Yup. As someone who will be starting a PhD this fall, I feel ya. Educated people should spend their time running marathons, not trying to lose weight.m I KNOW that's just a stereotype, but overall, educated people do often seem to be thinner.
Junco - hate the stereotype but it's in the back of my mind. I will be finishing my MA this fall and I just want to shout from the rooftops how excited I am (first in my family to get any type of degree let alone an advanced degree). Maybe that is why I am going through this so when the hooding ceremony and commencement comes around I will be one of the thin educated people - oops I think that was another confession.

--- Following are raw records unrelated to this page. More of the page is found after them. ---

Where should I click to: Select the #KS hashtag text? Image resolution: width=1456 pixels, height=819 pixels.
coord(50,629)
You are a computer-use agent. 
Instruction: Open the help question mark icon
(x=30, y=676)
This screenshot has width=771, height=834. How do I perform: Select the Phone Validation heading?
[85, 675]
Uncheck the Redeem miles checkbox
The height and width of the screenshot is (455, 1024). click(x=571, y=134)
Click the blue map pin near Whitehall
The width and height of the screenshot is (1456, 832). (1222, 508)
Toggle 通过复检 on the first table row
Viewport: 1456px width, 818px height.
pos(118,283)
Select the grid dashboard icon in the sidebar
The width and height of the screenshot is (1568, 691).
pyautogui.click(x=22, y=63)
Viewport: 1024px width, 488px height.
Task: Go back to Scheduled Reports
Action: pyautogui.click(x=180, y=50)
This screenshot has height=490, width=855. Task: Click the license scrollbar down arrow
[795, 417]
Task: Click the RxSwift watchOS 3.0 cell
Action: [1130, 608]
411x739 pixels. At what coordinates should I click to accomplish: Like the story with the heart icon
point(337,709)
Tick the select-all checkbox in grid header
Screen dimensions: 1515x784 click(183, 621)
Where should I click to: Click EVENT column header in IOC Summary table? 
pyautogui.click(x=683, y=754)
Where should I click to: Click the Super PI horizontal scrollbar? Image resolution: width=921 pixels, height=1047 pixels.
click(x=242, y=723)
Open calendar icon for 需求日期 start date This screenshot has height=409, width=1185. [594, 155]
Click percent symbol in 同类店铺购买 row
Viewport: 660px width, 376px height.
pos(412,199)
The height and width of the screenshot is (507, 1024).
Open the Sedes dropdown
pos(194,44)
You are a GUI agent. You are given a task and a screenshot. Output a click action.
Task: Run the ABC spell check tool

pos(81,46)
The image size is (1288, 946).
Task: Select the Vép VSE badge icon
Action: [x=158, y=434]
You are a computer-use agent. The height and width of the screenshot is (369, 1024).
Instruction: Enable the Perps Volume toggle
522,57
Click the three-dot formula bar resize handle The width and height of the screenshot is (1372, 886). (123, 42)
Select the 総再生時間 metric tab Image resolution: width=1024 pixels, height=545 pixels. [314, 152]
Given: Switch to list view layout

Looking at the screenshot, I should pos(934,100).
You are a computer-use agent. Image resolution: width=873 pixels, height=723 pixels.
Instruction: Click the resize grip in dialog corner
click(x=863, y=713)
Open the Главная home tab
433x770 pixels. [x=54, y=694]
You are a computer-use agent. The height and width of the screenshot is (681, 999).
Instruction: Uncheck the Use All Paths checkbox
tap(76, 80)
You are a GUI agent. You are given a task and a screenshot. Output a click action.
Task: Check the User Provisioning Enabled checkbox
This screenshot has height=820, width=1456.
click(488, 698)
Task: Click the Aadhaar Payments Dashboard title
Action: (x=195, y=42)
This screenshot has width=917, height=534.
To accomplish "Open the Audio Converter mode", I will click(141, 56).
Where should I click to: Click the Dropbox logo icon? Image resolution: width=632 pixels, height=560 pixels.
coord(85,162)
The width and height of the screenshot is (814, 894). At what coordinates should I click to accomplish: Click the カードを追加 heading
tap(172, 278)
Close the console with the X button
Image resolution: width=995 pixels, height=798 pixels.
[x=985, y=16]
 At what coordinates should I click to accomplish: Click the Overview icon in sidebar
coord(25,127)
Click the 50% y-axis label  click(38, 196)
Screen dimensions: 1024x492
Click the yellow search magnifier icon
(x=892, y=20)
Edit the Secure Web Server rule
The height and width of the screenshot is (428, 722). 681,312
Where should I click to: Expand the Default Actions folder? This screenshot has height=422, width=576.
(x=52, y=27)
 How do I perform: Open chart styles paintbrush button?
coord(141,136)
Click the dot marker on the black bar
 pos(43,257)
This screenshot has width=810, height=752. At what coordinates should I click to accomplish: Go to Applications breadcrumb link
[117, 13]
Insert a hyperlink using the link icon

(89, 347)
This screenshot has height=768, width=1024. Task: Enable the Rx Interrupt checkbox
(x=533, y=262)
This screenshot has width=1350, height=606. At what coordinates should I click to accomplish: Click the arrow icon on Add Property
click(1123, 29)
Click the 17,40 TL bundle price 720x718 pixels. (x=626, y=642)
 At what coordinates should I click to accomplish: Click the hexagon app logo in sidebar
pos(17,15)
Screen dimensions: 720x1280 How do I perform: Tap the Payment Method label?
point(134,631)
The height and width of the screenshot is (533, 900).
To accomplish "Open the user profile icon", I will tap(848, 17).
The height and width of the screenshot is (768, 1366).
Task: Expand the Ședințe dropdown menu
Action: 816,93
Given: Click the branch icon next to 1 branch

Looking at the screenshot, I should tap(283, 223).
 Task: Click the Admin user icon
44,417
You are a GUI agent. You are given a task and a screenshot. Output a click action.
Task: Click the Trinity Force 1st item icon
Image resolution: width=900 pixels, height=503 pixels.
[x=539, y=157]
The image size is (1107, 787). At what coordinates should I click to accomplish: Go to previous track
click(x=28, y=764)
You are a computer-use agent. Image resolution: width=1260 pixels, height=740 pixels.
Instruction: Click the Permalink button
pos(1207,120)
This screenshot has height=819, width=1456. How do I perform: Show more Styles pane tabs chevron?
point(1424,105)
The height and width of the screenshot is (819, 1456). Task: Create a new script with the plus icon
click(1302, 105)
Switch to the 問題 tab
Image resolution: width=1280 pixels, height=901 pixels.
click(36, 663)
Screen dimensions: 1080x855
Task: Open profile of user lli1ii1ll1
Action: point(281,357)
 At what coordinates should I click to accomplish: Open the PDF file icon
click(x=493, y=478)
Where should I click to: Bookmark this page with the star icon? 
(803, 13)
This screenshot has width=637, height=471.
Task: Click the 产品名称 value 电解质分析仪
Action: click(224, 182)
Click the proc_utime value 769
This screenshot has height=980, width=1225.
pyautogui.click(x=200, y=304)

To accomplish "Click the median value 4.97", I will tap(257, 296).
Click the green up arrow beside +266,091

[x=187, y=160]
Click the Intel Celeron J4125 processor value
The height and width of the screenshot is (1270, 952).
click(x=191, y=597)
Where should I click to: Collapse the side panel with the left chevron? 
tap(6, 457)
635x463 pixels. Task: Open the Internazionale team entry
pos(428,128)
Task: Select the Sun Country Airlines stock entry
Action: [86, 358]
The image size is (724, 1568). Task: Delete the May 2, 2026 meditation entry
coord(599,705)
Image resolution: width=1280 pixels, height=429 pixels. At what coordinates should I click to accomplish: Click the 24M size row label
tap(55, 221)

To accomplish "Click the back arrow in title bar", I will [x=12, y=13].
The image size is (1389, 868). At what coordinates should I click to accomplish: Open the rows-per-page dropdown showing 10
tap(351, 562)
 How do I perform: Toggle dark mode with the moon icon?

Funny thing about that is that you wear this big robe that you can't really tell who is fat and who isn't Thanks for understanding. Good luck on your PhD. There is a forum out there for grad students you should check out if you haven't already.
Another confession - this is a great thread - I want to lose weight so that I can actually be in the Christmas card picture this year instead of just putting the kiddos in it. Been too embarrassed in previous years - this year that changes!
Last edited by jhawk76; 07-18-2010 at 06:07 PM.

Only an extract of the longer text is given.